Fishbourne Roman Palace is in the village of Fishbourne in West Sussex, England. This large palace was built in the 1st century AD, around thirty years after the Roman conquest of Britain ,on the site of Roman army grain stores which had been established after the invasion, in the reign of the Roman Emperor Claudius in 43 AD. The rectangular palace was built around formal gardens, the northern half of which have been reconstructed. There were extensive alterations in the 2nd and 3rd centuries AD, with many of the original black and white mosaic floors being overlaid with more sophisticated coloured ones , including a perfectly preserved mosaic of a dolphin in the north wing. More alterations were in progress when the palace burnt down in around 270AD,after which it was abandoned.

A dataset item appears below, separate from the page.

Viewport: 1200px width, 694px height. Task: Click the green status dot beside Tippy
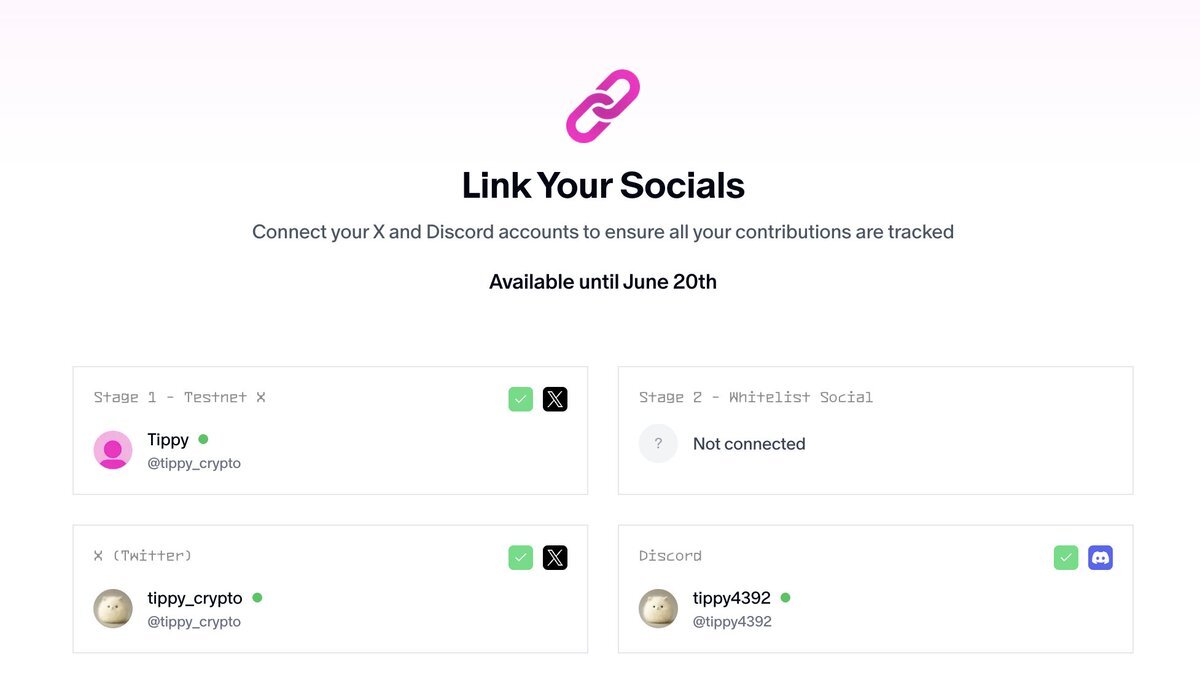click(203, 439)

Local people had long believed that a Roman palace once existed in the area .However, it was not until 1960 that the archaeologist Barry Cunliffe, of Oxford University, first systematically excavated the site, after workmen had accidentally uncovered a wall while they were laying a water main .The Roman villa excavated by Cunliffe's team was so grand that it became known as Fishbourne Roman Palace ,and a museum was erected to preserve some of the remains .This is administered by the Sussex Archaeological Society.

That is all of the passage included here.